--- DOCUMENT SECTION ---

We discussed this a bit privately, but I'll note it here too.

Server-to-server copy seems like a nice thing to me as well. There are
several filesystems that can likely make use of that ability.

I don't have a real opinion on the API change either, but you're making
a very subtle change with this patch. Prior to this, the existing
copy_file_range calls could count on the superblocks being the same.
Now, it looks like you can pass them any old file pointer.

The exsiting copy_file_range file ops need to be fixed to vet the struct
files they've been handed if you want to do this.

It would also be nice to see something on copy_file_range and
clone_file_range in Documentation/filesystems/vfs.txt.

Cheers,
Anna Schumaker June 26, 2017, 1:21 p.m. UTC | #12
On 06/24/2017 09:23 AM, Jeff Layton wrote:
> On Wed, 2017-06-14 at 13:06 -0400, Olga Kornievskaia wrote:
>> This is a proposal to allow 64bit count to copy and return as
>> a result of a copy_file_range. No attempt was made to share code
>> with the 32bit function because 32bit interface should probably
>> get depreciated.
>>
>> Why use 64bit? Current uses of 32bit are by clone_file_range()
>> which could use 64bit count and NFS copy_file_range also supports
>> 64bit count value.
>>
>> Also with this proposal off-the-bet allow the userland to copy
>> between different mount points.
>>
>> Signed-off-by: Olga Kornievskaia <kolga@netapp.com>
>> ---
>>  arch/x86/entry/syscalls/syscall_32.tbl |   1 +
>>  arch/x86/entry/syscalls/syscall_64.tbl |   1 +
>>  fs/read_write.c                        | 136 +++++++++++++++++++++++++++++++++
>>  include/linux/fs.h                     |   4 +
>>  include/linux/syscalls.h               |   3 +
>>  include/uapi/asm-generic/unistd.h      |   4 +-
>>  kernel/sys_ni.c                        |   1 +
>>  7 files changed, 149 insertions(+), 1 deletion(-)

---

EXERCISE REQUIREMENTS>
a - Reproduce the copy_file_range thread word for word, everything from "I don't have" down to "old file pointer.".
b - In the copy_file_range thread, which file should get some text on copy_file_range and clone_file_range?

--- DATASET CONTENT ---

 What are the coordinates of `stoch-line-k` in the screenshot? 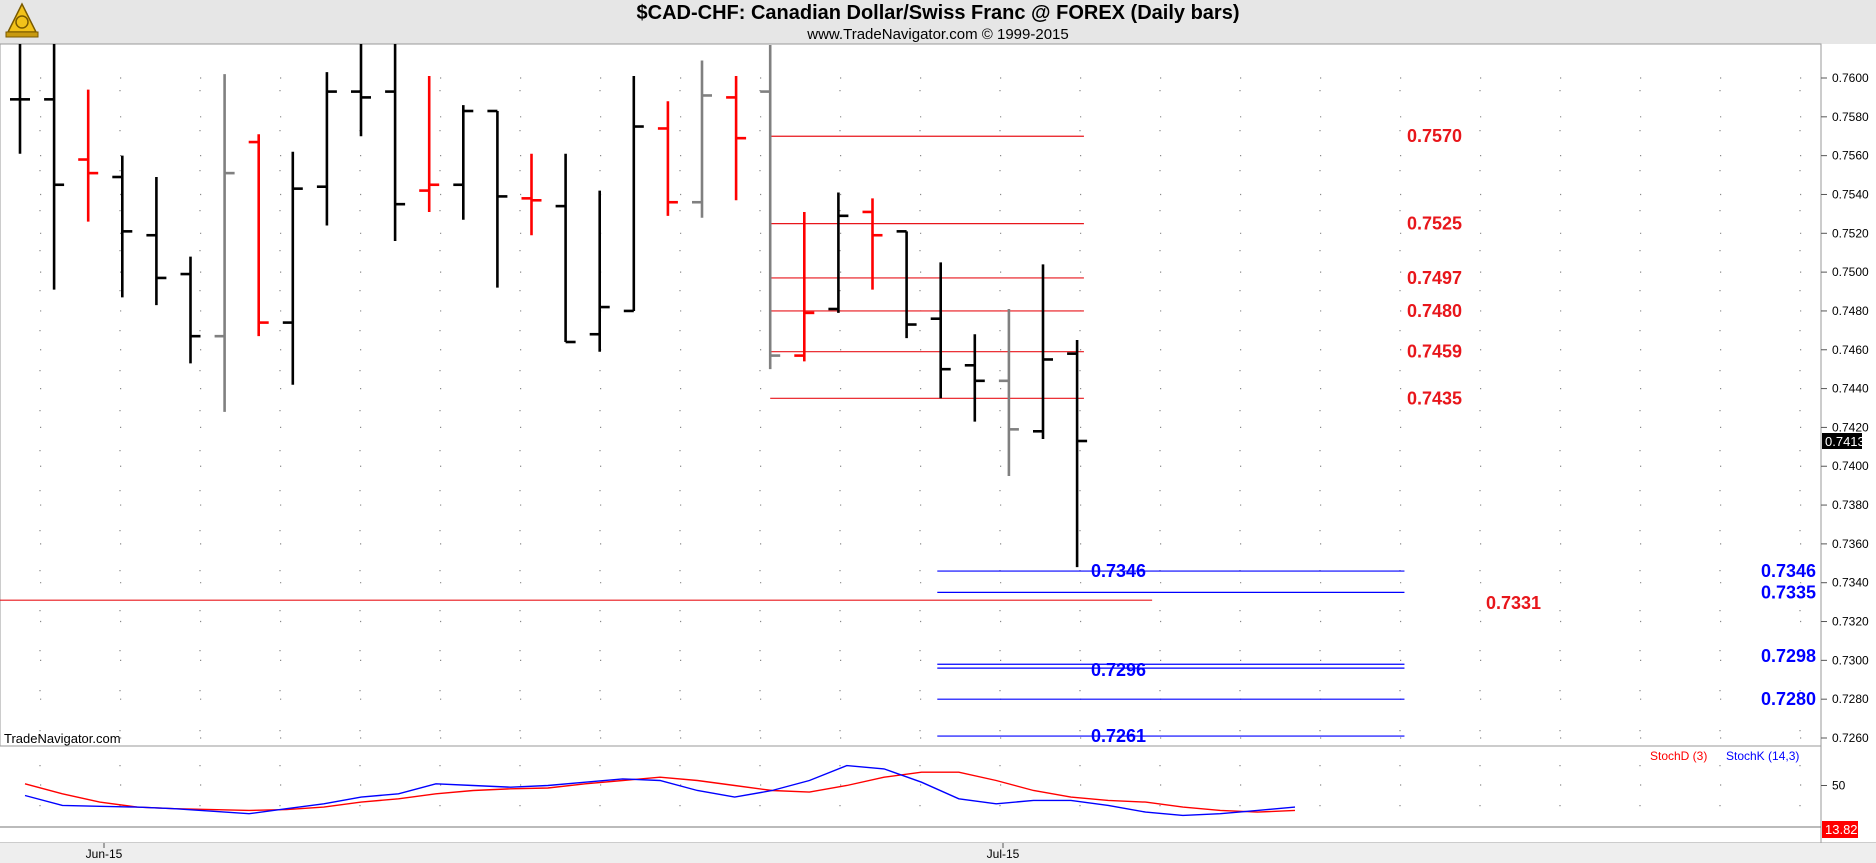 It's located at (660, 790).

---

RESULTS BY TASK>
a -
I don't have a real opinion on the API change either, but you're making
a very subtle change with this patch. Prior to this, the existing
copy_file_range calls could count on the superblocks being the same.
Now, it looks like you can pass them any old file pointer.

b - Documentation/filesystems/vfs.txt